Supplied text →
************

Coronavirus: Johnson & Johnson plans to test vaccine on youngsters soon
The company further plans to test the vaccine on younger children afterwards, depending on safety and other factors.
Medical device company Johnson & Johnson on Friday said it plans to test its experimental coronavirus vaccine on people aged between 12 and 18 years as soon as possible, reported Reuters.
“We plan to go into children as soon as we possibly can, but very carefully in terms of safety,” Dr Jerry Sadoff, a vaccine research scientist at the company’s Janssen unit, said during a virtual meeting of the United States Centers for Disease Control and Prevention’s Advisory Committee on Immunization Practices. In a statement, the company said it was holding discussions with partners and regulators testing the vaccine on the 12-18 age group.
Sadoff added that the company plans to test the vaccine on younger children afterwards, depending on safety and other factors.
The US Food and Drug Administration has said that it was important to test the Covid-19 vaccine candidates on children. Some doctors had raised concerns that the vaccines could trigger Multisystem Inflammatory Syndrome, a rare and life-threatening condition, in some children.

************

Recorded data →
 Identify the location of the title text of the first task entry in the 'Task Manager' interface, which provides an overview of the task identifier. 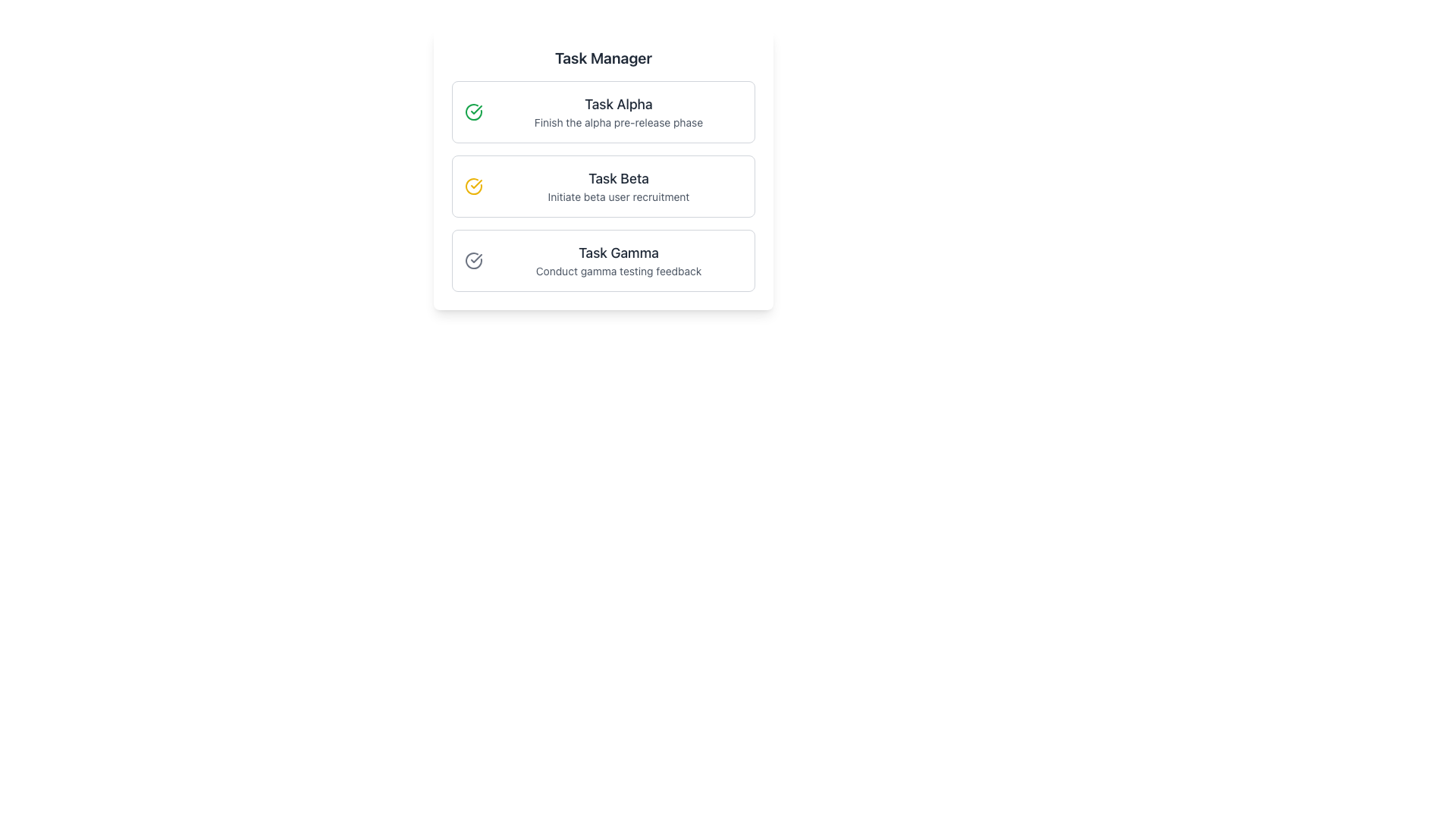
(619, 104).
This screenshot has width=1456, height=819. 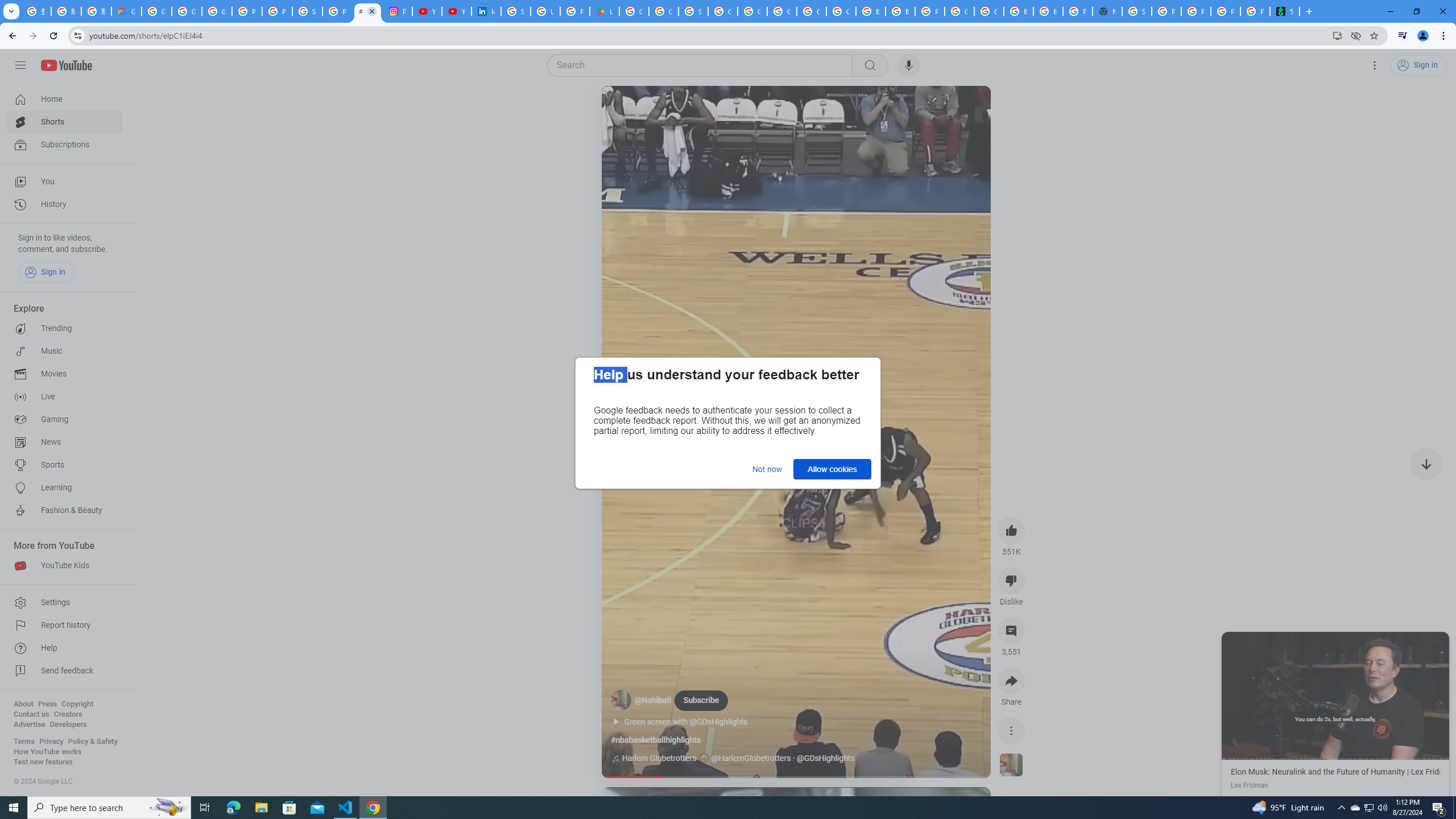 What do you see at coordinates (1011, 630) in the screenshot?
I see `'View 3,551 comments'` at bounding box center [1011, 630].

************

Goal of the exercise → What is the Spanish translation of this sentence from the article on Johnson & Johnson's vaccine testing: "Sadoff added that the company plans to test the vaccine on younger children afterwards, depending on safety and other factors." The listing is separate material, apart from the article on Johnson & Johnson's vaccine testing.

Answer box → Sadoff añadió que la empresa planea probar la vacuna en niños más pequeños después, dependiendo de la seguridad y de otros factores.